If you have a very low platelet count, your doctor may order a transfusion of platelet cells. This is when you receive donor platelets in your blood through an infusion. It may help temporarily prevent heavy bleeding. The effects from transfusions usually last about three days. Transfusions may help treat or prevent heavy bleeding, but there are some potential risks. These include:

  • Transfusion reaction, which may look like an allergic reaction
  • Transfusion-related lung injury, which may cause breathing problems
  • Exposure to human immunodeficiency virus (HIV), hepatitis B or hepatitis C

Ask your care team about the benefits and risks of a transfusion.

How to prevent bruising and bleeding

If you have thrombocytopenia, make sure to take certain steps to lower your risk for bleeding and bruising.

  1. Avoid physical activity that could lead you to have an injury, including contact sports.
  2. Do your best to protect your skin against scrapes and sharp objects.
  3. Use a soft toothbrush. A hard toothbrush may irritate your gums.
  4. When shaving, use an electric razor.
  5. Find out from your dentist or care team if it’s OK to floss.
  6. When you have to blow your nose, do so gently.
  7. Do your best to not strain during a bowel movement. Using a stool softener may help with this.

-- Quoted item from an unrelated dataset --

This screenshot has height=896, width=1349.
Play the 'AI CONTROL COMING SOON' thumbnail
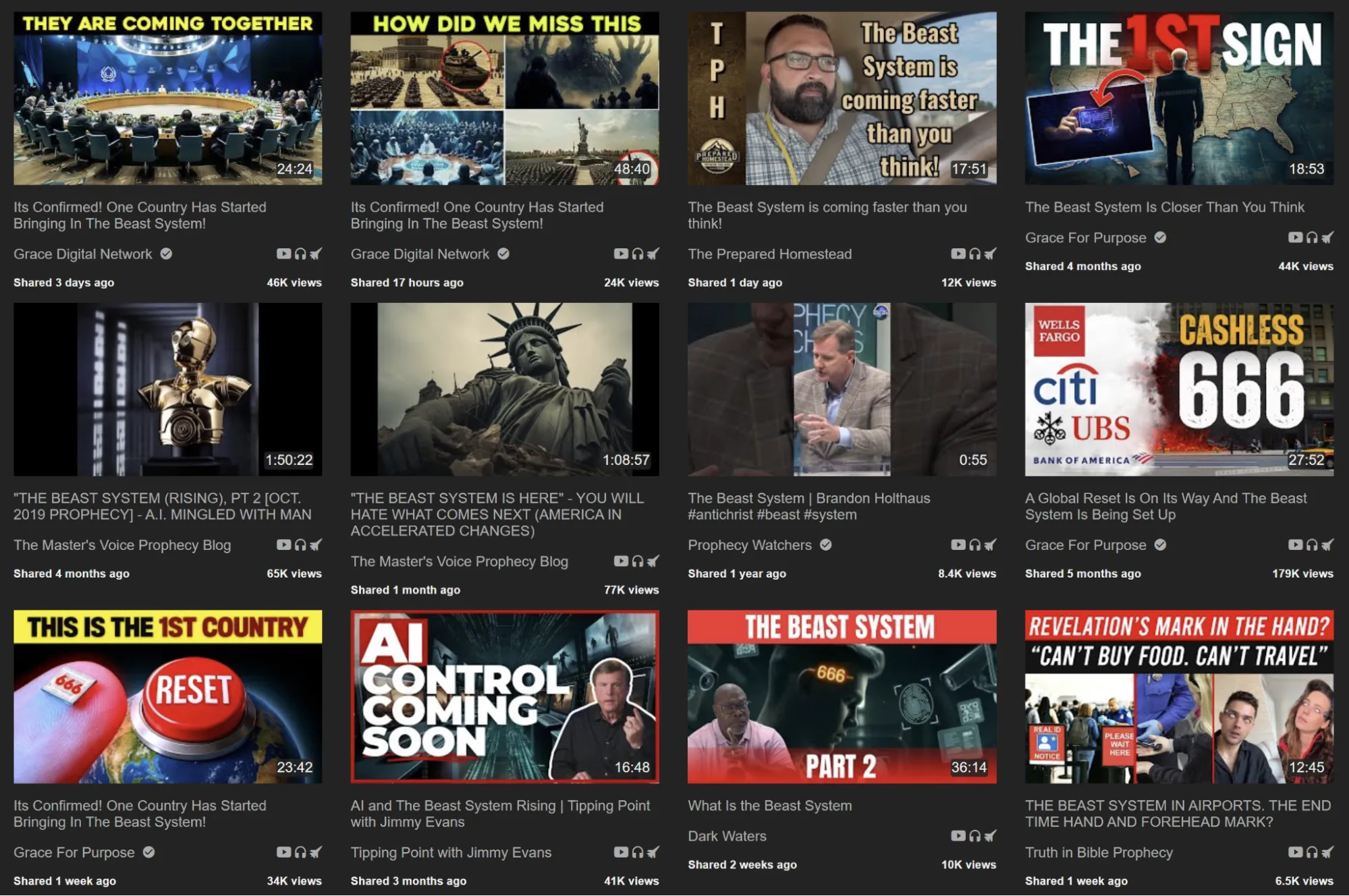click(x=504, y=696)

If you get constipated, let a member of your care team know.
  8. Avoid putting anything in your rectum, such as enemas or suppositories.
  9. If you get a nosebleed, sit up with your head tilted forward. You may place ice on your nose and pinch your nostrils shut for five minutes to help reduce bleeding.
  10. Use a washcloth or paper towel to press on any areas of bleeding.
  11. Wear shoes even inside your home to reduce your chance of a cut or scrape on one of your feet.
  12. Ask your care team about any medications you should avoid that may increase your risk for bleeding. This may include medicines with aspirin or ibuprofen.
  13. Use sharp objects—such as a knife, a needle or scissors—with extra care.
  14. Seek urgent medical attention if you’re bleeding a lot more than usual or if you have trouble stopping the bleeding.